Una sera entrò per assistere allo spettacolo una coppia di sposi in luna di miele, la cosa incuriosiva tutti perché non era solito vedere entrare donne in un locale pubblico, non solo ma pure che quei due erano conosciuti in tutta Torre, lei Maritella (Maria) s'improvvisava venditrice ambulante di frutta e verdura, lui esercitava la professione di facchino (scaricando di merce varie) possedeva una forza ineguagliabile da solo scaricava un traino di sacchi di farina da un quintale cadauno, si chiamava Giovanni e lo chiamavano "Scialone" (sprecone). La coppia si era seduta in un parco laterale e avevano gli occhi a dosso dai presenti in sala per la curiosità non solo li guardavano ma dicevano parole sotto voce, la scena era aperta il mormorio dei presenti cresceva fu così che uno dalla prima fila disse ad alta voce "chi 'o cache?" un altro di dietro rispose " 'o cachi lui!" l'altro rispose: "no! ò cachi lei!", la guardia si avvicinò ha quello che aveva lanciata la voce l'ammonivo, subito un altro riprese col dire "ò cachi lui ò cachi lei?", la guardia andava all'altra parte, un'altra di dietro faceva lo stesso e così via, da tutto il vociare che fecero prima uno e poi l'altro e un altro ancora divenne una caciara la coppia di sposi furono costretti ha darsene via il puparo "Alfredo" si affacciò sulla scena e disse: "ma che è stato? Ciò vulite fa, fa l'opere 'e pupe?" (cose è stato, ci volete far fare l'opera dei pupi?). Si chetarono tutti, il puparo ritornò al suo posto di lavoro. La battuta di Alfredo Buonandi è rimasta memorabile: ancora oggi viene usato quanto si sta facendo qualcosa è un altro lo interrompe allora colui indaffarato con quello che sta facendo dice: "me fai fare l'opere è pupo?"


La famiglia Izzo - 1930
Una deviazione per un fatto grazioso, Giovanni "Scialone" era un uomo che ci stavo agli scherzi si divertiva anche lui quando lo canzonavano i borghesi e nella primavera degli anni trenta un gruppo dimezzi borghesi ne studiarono una veramente divertente, a Giovanni li fecero capire d'essere un artista "attore nato" per il fisico per l'altezza (era 2 metri alto) la forza lo già detto. Li promisero di farlo girare un film nelle vesti del mitologico personaggio, per tanto tutti pomeriggi dalle 15,00 alle 18, 00 sulla spiaggia "La Scala" gli facevano indossare una vesta di colore rosso, un turbante sulla testa e una clava nelle mani che li serviva per difendersi da un gruppo di ragazzi dai i 10 e i 20 anni, armati di bastoni e manici di granate.

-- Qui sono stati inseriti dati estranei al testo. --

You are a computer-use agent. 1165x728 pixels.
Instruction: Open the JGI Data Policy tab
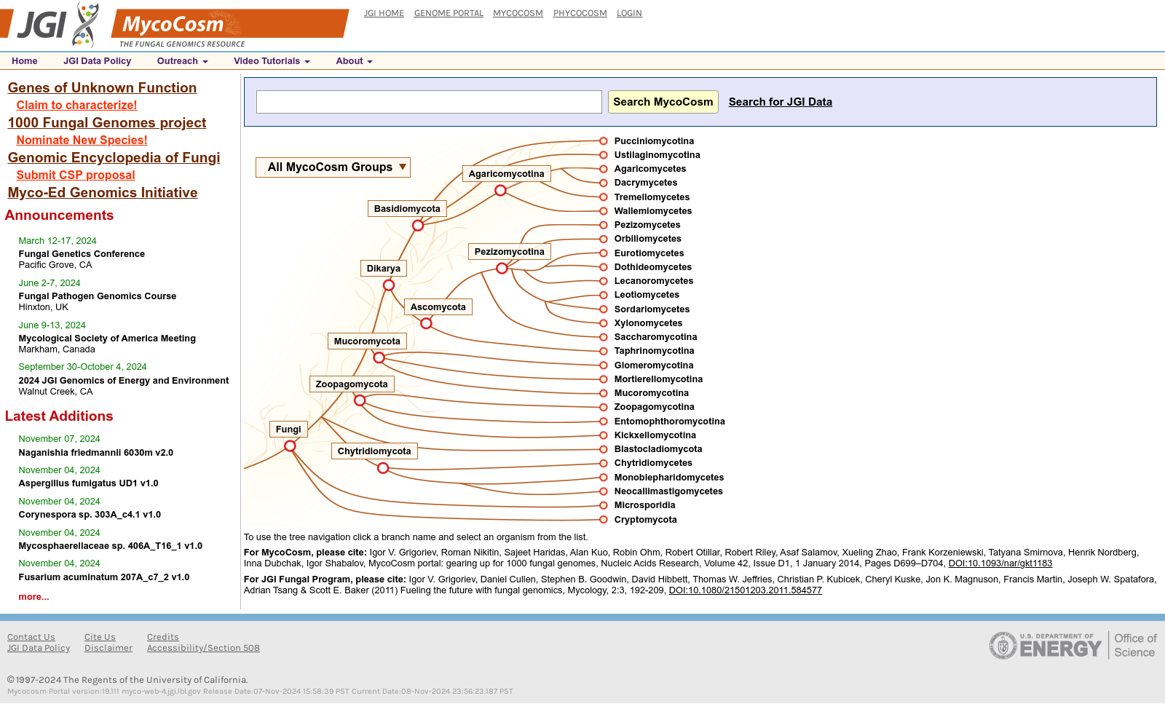(x=97, y=61)
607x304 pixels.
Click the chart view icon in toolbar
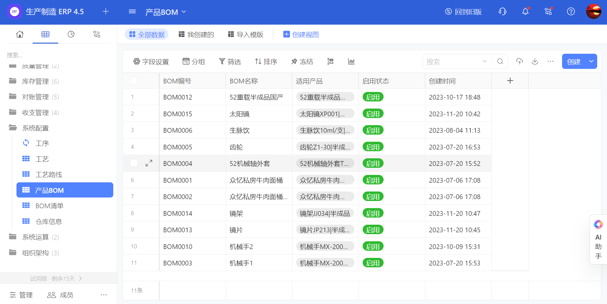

Il titolo del film era "GIOVANNI CONTRO TUTTI", la macchina da prese era una cassetta di legno, con un finto obiettivo con una manovella da un lato che facevano girare a vuoto, la cassetta era come le macchine fotografiche che avevano i fotografi di piazza. Giravano più di una ripresa al giorno ed il povero Giovanni le bastonate le prendeva sul serio, perciò qualche volta si fermava e diceva: "No! così mi fate male!". Al termine della serata lo pacavano con quattro o cinque lire, e ai ragazzi 10, 20, centesimi anche 50 in base all'età. I signori si divertivano alle spalle dei poveracci e anche i partecipanti e tutti quelli che assistevano allo scherzo, tutto intorno una massa di gente rideva e applaudiva gli scherzi stupiti che inventava chi non aveva nulla da pensare.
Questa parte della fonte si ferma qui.